• _TEXTAUSZUG_
Susanne Billig: Guten Tag!
Scholl: Frau Billig, ein Blick auf die Büchertische einer beliebigen Buchhandlung zeigt es schon, Wölfe allenthalben auf und zwischen den Buchdeckeln. Sie haben sich eine ganze Reihe dieser neuen Bücher angesehen. Warum denn gerade Wölfe, warum hat dieses Raubtier solche Konjunktur?
Billig: Der kehrt eben mit Macht zurück. Das ist ja eine unglaubliche Erfolgsgeschichte des Naturschutzes, aber sie ist eben auch sehr zwiespältig. Das begreift man schon, wenn man sich diesen ganzen Bücherberg anschaut. Da ist auf der einen Seite dieses starke, wilde Tier, das uns so seltsam vertraut und unvertraut gleichzeitig ist. Auf der anderen Seite ist da Angst vor dem dunklen Wald, vor etwas, was uns so prinzipiell böse auflauern könnte. Da sind mächtige Jägerverbände, da sind Schäfer, die um ihre Existenz ringen. Das ist Drama und großes Kino, und da kann man natürlich auch spannende Bücher draus machen.

• _ZEILENAUSZÜGE_
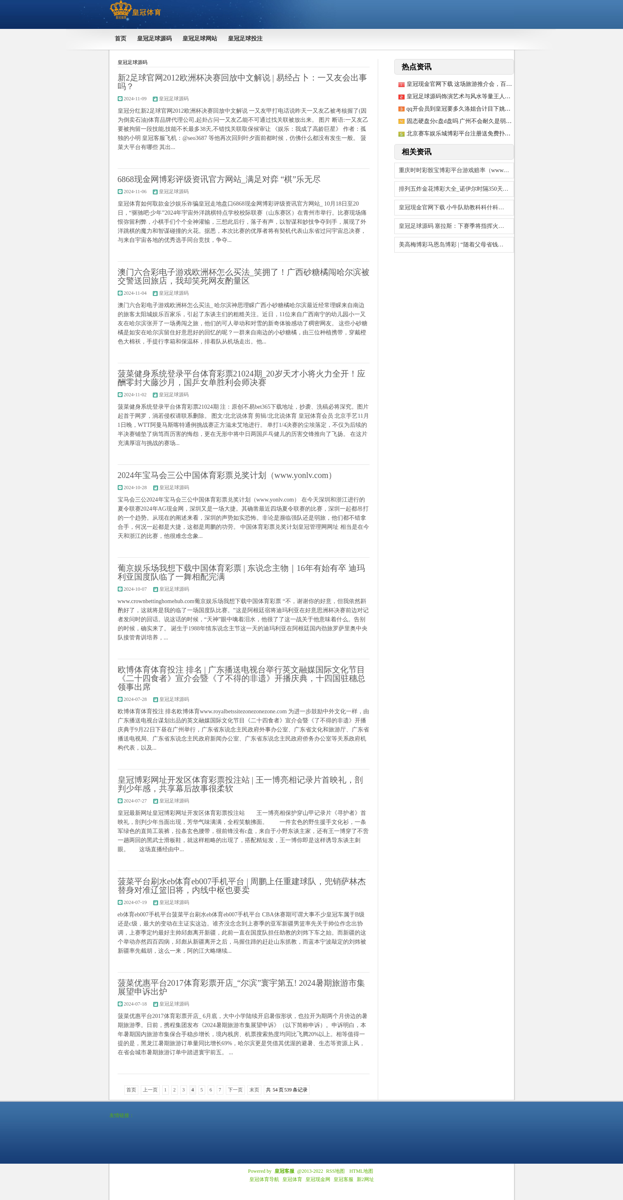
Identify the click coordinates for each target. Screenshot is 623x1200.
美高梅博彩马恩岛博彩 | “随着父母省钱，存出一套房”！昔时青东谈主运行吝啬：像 (456, 244)
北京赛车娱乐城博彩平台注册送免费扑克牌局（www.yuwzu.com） (490, 133)
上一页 (150, 1090)
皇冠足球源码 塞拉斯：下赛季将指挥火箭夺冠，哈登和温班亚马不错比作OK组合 (456, 226)
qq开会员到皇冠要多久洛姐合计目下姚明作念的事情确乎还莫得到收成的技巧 (505, 109)
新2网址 (365, 1179)
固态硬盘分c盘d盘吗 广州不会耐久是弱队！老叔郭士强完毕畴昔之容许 (497, 121)
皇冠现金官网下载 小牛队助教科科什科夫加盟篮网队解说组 (456, 207)
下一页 (235, 1090)
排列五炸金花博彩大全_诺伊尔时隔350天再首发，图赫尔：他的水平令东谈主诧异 (456, 189)
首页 (131, 1090)
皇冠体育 (292, 1179)
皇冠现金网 (318, 1179)
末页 (254, 1090)
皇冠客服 (343, 1179)
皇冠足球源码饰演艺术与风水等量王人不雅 (461, 96)
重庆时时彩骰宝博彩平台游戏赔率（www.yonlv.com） (456, 170)
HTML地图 (361, 1171)
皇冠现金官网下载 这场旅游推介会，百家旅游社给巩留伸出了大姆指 (494, 84)
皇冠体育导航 (264, 1179)
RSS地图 (335, 1171)
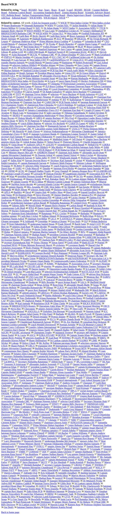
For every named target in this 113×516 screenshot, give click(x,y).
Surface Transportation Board (36, 15)
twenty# (59, 478)
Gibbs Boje (65, 483)
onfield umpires (29, 293)
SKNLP (23, 367)
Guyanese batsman (84, 115)
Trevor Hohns (95, 478)
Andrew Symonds (70, 383)
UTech (4, 346)
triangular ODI (45, 346)
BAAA (100, 216)
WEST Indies (68, 28)
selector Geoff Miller (70, 401)
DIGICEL (81, 38)
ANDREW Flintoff (46, 152)
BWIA (84, 412)
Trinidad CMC (95, 36)
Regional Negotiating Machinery (40, 398)
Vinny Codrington (22, 406)
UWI (75, 412)
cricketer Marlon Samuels (87, 443)
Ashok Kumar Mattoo (33, 142)
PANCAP (105, 327)
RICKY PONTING (92, 303)
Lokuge (15, 343)
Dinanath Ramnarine (34, 25)
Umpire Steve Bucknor (96, 139)
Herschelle (36, 499)
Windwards (88, 97)
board (24, 10)
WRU (91, 123)
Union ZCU (78, 60)
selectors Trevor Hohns (61, 68)
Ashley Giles (105, 269)
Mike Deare (9, 121)
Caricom (101, 115)
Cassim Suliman (11, 396)
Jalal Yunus (6, 195)
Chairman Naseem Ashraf (16, 234)
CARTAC (101, 293)
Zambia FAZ (95, 197)
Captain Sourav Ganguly (75, 184)
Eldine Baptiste (8, 73)
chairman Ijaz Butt (35, 126)
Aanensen (24, 38)
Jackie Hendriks (79, 25)
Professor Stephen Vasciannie (98, 504)
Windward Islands (94, 160)
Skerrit (83, 449)
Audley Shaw (56, 192)
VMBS (22, 451)
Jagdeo (79, 279)
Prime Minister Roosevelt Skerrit (36, 245)
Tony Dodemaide (28, 298)
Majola (4, 144)
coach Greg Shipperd (73, 409)
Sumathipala (52, 277)
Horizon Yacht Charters (65, 189)
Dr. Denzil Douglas (67, 54)
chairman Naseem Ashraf (45, 401)
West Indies (72, 33)
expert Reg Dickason (66, 136)
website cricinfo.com (70, 457)
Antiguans (26, 383)
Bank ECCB (88, 242)
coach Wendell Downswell (43, 324)
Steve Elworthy (43, 195)
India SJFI (67, 488)
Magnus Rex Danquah (11, 404)
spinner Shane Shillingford (53, 250)
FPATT (55, 404)
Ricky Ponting (32, 248)
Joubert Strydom (96, 113)
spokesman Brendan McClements (60, 441)
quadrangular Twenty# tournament (26, 388)
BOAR (87, 10)
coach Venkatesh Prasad (30, 295)
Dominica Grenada (29, 475)
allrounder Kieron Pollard (13, 340)
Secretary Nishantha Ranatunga (33, 361)
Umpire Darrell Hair (47, 211)
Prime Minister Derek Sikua (54, 475)
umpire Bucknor (53, 118)
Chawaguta (29, 308)
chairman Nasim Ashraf (22, 285)
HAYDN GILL (8, 76)
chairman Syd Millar (37, 218)
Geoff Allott (72, 242)
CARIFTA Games (77, 123)
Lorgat (101, 123)
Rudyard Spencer (101, 436)
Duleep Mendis (25, 118)
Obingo (49, 287)
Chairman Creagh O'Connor (53, 391)
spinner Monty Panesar (65, 502)
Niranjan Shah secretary (22, 436)
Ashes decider (40, 226)
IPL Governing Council (88, 361)
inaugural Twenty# (64, 332)
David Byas (95, 287)
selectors (55, 94)
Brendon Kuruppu (80, 417)
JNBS (106, 406)
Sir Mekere (85, 502)
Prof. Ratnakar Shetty (55, 179)
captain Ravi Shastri (13, 491)
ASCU (32, 335)
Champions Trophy (43, 332)
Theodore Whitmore (52, 248)
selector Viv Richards (55, 123)
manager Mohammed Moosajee (65, 481)
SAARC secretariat (21, 332)
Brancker (69, 38)
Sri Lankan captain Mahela (87, 483)
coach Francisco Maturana (66, 166)
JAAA (77, 496)
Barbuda (60, 314)
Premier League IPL (80, 253)
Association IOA (97, 173)
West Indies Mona (12, 398)
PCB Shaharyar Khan (65, 150)
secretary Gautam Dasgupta (58, 465)
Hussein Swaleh (25, 457)
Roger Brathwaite (12, 25)
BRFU (103, 338)
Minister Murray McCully (21, 152)
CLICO (60, 287)
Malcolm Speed (8, 49)
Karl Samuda (24, 303)
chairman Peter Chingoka (30, 44)
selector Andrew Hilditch (36, 147)
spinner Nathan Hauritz (53, 454)
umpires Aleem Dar (10, 142)
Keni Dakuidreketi (18, 224)
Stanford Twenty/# (56, 52)
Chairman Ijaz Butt (32, 102)
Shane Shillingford (37, 340)
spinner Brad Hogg (13, 279)
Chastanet (87, 383)
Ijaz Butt (69, 176)
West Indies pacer (41, 139)
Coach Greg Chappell (70, 121)
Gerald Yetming (8, 298)
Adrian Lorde (61, 197)
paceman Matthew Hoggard (59, 388)
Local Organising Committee (65, 89)
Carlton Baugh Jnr (69, 211)
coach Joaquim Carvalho (77, 436)
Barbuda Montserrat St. (56, 301)
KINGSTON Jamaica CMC (34, 68)
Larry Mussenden (12, 441)
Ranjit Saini (80, 224)
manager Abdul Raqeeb (100, 232)
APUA (7, 192)
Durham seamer (100, 335)
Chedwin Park (48, 240)
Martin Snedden (22, 57)
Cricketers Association (11, 248)
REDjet (96, 187)
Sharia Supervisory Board (79, 15)
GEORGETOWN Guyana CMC (16, 128)
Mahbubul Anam (61, 139)
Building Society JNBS (46, 348)
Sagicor (105, 377)
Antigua (55, 99)
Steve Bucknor (69, 94)
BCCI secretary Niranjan (39, 97)
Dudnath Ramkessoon (42, 38)
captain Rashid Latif (82, 467)
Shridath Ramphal (32, 465)
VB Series (69, 306)
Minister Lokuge (84, 163)
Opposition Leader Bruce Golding (93, 118)
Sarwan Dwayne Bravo (36, 160)
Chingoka (55, 83)
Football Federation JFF (93, 33)
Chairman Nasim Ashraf (12, 218)
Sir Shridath (69, 187)
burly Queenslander (56, 377)
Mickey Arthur (22, 200)
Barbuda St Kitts (94, 205)
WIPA (50, 25)
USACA (76, 128)
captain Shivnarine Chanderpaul (16, 155)
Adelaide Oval (30, 473)
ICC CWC (28, 89)
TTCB (102, 28)
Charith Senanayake (92, 142)
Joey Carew (66, 49)
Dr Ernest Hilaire (87, 73)
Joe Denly (9, 507)
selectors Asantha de (35, 338)
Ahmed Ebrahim (89, 351)
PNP (101, 385)
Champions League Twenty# (73, 134)
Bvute (4, 110)
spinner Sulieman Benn (85, 181)
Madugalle (6, 189)
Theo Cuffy (77, 308)
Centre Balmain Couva (78, 425)
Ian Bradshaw (31, 454)
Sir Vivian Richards (99, 38)
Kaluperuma (25, 496)
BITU (21, 121)
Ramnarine (67, 62)
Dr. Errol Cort (103, 229)
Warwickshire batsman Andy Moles (83, 147)
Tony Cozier (83, 65)
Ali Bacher (63, 433)
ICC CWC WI (58, 57)
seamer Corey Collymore (13, 327)
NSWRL (42, 428)
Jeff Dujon (77, 139)
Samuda (79, 488)
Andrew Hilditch (12, 89)
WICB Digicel (50, 18)
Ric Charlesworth (91, 486)
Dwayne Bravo (65, 279)
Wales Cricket (86, 155)
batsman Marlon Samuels (44, 232)
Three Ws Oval (8, 295)
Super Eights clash (95, 295)
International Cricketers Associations (73, 346)
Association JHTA (9, 383)
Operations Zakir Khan (50, 306)
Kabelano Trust (65, 385)
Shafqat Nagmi (39, 234)
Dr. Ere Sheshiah (71, 322)
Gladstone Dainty (12, 147)
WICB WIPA (36, 18)
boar (41, 10)
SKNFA (16, 115)
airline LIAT (17, 52)
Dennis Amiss (10, 420)
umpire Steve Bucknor (76, 91)
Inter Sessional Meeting (88, 306)
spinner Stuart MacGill (93, 428)
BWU (57, 322)
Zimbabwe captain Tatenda (50, 436)
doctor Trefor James (43, 229)
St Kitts (27, 229)
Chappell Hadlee (61, 330)
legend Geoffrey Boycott (92, 192)
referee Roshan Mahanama (65, 293)
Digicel (102, 73)
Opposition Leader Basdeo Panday (65, 269)
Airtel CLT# (95, 224)
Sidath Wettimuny (42, 502)
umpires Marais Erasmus (87, 218)
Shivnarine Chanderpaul (82, 131)
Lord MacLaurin (33, 271)
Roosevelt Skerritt (32, 441)
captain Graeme (21, 181)
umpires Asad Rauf (21, 226)
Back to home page (10, 512)
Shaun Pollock (18, 346)
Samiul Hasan (93, 446)
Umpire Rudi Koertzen (91, 396)
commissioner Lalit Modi (13, 208)
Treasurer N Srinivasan (15, 364)
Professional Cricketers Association (80, 83)
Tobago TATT (7, 470)
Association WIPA (87, 28)
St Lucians (90, 269)
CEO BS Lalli (33, 266)
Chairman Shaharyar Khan (83, 301)
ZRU (32, 428)
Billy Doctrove (8, 504)
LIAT (100, 94)
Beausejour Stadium (10, 430)
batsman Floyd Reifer (64, 168)
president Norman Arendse (30, 176)
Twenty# (20, 97)
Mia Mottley (57, 147)
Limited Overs (80, 203)
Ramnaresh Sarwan (57, 126)
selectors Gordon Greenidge (46, 200)
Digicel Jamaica (21, 232)
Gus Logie (50, 31)
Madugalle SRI (82, 290)
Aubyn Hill (6, 483)
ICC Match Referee (20, 139)
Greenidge (43, 221)
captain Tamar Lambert (86, 49)
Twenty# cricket (35, 263)
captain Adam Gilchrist (61, 451)
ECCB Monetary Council (91, 324)
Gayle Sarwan (26, 380)
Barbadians (62, 263)
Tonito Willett (89, 457)
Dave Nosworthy (49, 438)
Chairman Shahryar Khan (47, 383)
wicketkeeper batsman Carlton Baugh (28, 203)
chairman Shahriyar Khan (24, 41)
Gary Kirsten (10, 459)
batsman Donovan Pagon (78, 86)
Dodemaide (54, 409)
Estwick (105, 189)
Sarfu (3, 258)
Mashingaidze (103, 454)
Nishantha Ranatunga (60, 203)
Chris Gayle (85, 54)
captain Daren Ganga (87, 44)
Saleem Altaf (93, 409)
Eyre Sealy (75, 221)
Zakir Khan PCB (35, 491)
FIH (15, 393)
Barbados (84, 213)
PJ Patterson (33, 121)
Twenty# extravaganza (72, 277)
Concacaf (50, 279)
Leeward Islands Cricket (48, 184)
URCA (31, 346)
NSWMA (66, 338)
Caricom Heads (41, 57)
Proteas (73, 213)
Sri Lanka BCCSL (84, 68)
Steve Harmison (30, 462)
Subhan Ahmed (49, 216)
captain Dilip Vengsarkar (16, 369)
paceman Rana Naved (11, 454)
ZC (17, 274)
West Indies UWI (38, 60)
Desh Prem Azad (41, 412)
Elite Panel (47, 314)
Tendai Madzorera (29, 438)
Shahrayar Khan (8, 367)
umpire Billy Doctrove (73, 404)
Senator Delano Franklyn (21, 99)
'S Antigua (76, 41)
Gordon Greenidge (84, 229)
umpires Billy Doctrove (12, 126)
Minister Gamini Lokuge (58, 181)
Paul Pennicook (23, 502)
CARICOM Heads (35, 52)
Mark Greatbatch (102, 54)
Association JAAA (80, 263)
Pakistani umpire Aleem (90, 430)
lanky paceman (54, 113)
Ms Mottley (24, 412)
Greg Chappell (61, 171)
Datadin (46, 168)
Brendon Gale (60, 406)
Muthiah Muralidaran (98, 330)
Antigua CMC (47, 54)
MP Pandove (29, 150)
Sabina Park (7, 97)
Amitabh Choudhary (67, 473)
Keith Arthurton (87, 94)
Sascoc (69, 361)
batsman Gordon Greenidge (14, 324)
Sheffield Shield (64, 229)
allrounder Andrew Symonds (42, 364)
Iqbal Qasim (79, 330)
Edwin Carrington (102, 86)
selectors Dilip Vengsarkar (37, 166)
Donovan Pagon (75, 256)
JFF (64, 99)
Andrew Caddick (23, 483)
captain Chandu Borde (69, 319)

• _SCHRIFTLICHE AUFGABE_
Gib aus dem Textauszug über Wölfe den Abschnitt wörtlich aus, beginnend bei „Scholl: Frau Billig, ein“ und endend bei „Raubtier solche Konjunktur?“.

• _RICHTIGE ANTWORT_
Scholl: Frau Billig, ein Blick auf die Büchertische einer beliebigen Buchhandlung zeigt es schon, Wölfe allenthalben auf und zwischen den Buchdeckeln. Sie haben sich eine ganze Reihe dieser neuen Bücher angesehen. Warum denn gerade Wölfe, warum hat dieses Raubtier solche Konjunktur?